「君たちのせいだ!」クロップ、過密日程への不満爆発! 問題の“根源”とされる放送局記者と激論「選手を守るために…」

2020年11月29日 サッカーダイジェストWeb編集部

「利己的」と皮肉られたライバル監督にもやり返す

選手のクオリティーに影響を及ぼしている過密日程にクロップが怒りを露わにした。 (C) Getty Images

 あまりの過密日程に、プレミアリーグ王者の指揮官も我慢の限界を迎えてしまったのかもしれない。

 現地時間11月28日に開催されたプレミアリーグ第10節で、敵地に乗り込んでブライトンと対戦したリバプールは1-1で引き分けた。1点をリードしていた後半アディショナルタイム1分にVAR検証の末に取られたPKを決められ、勝点2を落とした。

 文字通りあと一歩のところで勝利を逃したレッズ。2度のゴール取り消しを含む3度のVAR判定に泣かされた格好となったが、試合後に指揮官のユルゲン・クロップが激怒したのは、チームが精彩を欠く原因となっている過密日程に対してだった。

 現在、リバプールがフィルジル・ファン・ダイクやトレント・アレクサンダー=アーノルド、チアゴ・アルカンタラなど主力が相次いで負傷離脱中だ。加えてプレーしている主力メンバーも代表戦に参戦するなど疲労が蓄積。今節もサディオ・マネをベンチスタートにせざるを得ない苦しいマネージメントを強いられている。

 さらにブライトン戦では、公式戦3試合連続フル出場を果たしていたジェームズ・ミルナーがハムストリングを痛めて負傷交代。クロップは新たな頭痛の種を抱えることになったのだ。

 苦しい台所事情を強いられる根源の一つとなっているのが、放送局の都合ありきで組まれているとされる過密日程だ。それに対してクロップは、これまでも不満を口にしてきたが、ついに堪忍袋の緒が切れてしまったようである。

 試合後に試合中継を担っていた英スポーツ専門局『BT Sports』のフラッシュインタビューで、「ミルナーが怪我をしてしまいましたね」と問われたクロップは、インタビュアーのデス・ケリーに目線を向け、「そうだ。おめでとう!」と一言。さらに「それは私にですか?」と訊かれ、こう続けた。

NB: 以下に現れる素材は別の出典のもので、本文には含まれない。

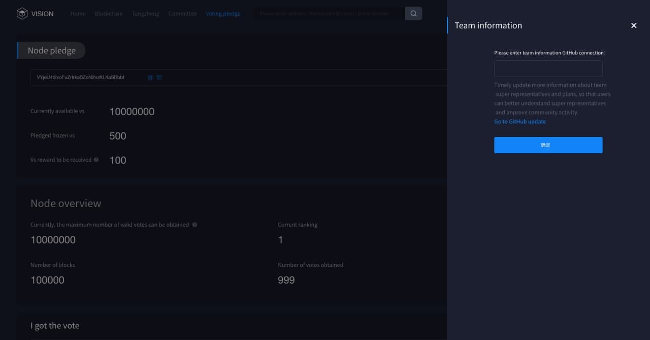Click the Node pledge heading label
Image resolution: width=650 pixels, height=340 pixels.
tap(52, 51)
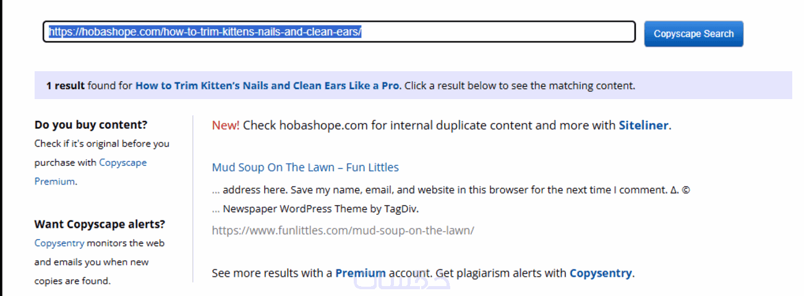Screen dimensions: 804x296
Task: Open the 'How to Trim Kitten's Nails' link
Action: pos(268,85)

「いや、そういうわけではないが、君は彼ら(中継局)のために働いているからね。ハムストリングだ。驚きだろう。でも、彼は怪我をしたんだよ。どうすれば回避できるかはクリス・ワイルダーに訊いてくれ」
 
 以前から過密日程の緩和と選手交代の5人制導入を求めていたクロップ。それに対して、シェフィールド・ユナイテッドのクリス・ワイルダー監督から「彼は利己的な政治家のようだ。上位クラブのことしか考えていない」と批判されたことを皮肉ったのだ。

 ライバル指揮官を皮肉ったドイツ人監督は、さらに語気を強めて持論を主張し続けた。

「一体どのくらいの頻度で言えばいいか分からない。だが、これも君たちが12時半にキックオフ時間を設定したせいだ。あなた個人が選んだわけではないだろうがね。水曜日にプレーをした後の土曜日、それもこの時間帯にプレーさせることは、どのクラブの選手にとっても本当に危険なことなんだ。

 それを君たちが『気にしている』と言うのなら、なぜクリスタル・パレス戦もこの時間帯なんだ? それも君たちが決定したことだろ。それからこれはとても興味深いことだが、先週に監督会議をした時、15対5、16対4ぐらいで交代枠を5枚にしてほしいという裁決になった。それなのに交代枠は変わらないんだよ。

 ワイルダーは私をわがままだというが、現状を見れば、わがままなのはどっちか分かるだろう。彼の方が利己的ではないのかな? 私は戦術的な意味だけで交代枠の拡大を求めているんじゃない。選手たちを守るために言っている。こういったことはあまり言いたくないが、最終的な決定を下す人間が問題なんだ。株主たちだからね」

 激しい口調で、ルール改善に二の足を踏むプレミアリーグへの不満を打ち明けたクロップ。5人交代制はビッグクラブに有利という意見が少なくないが、彼の主張は上層部に届くのだろうか。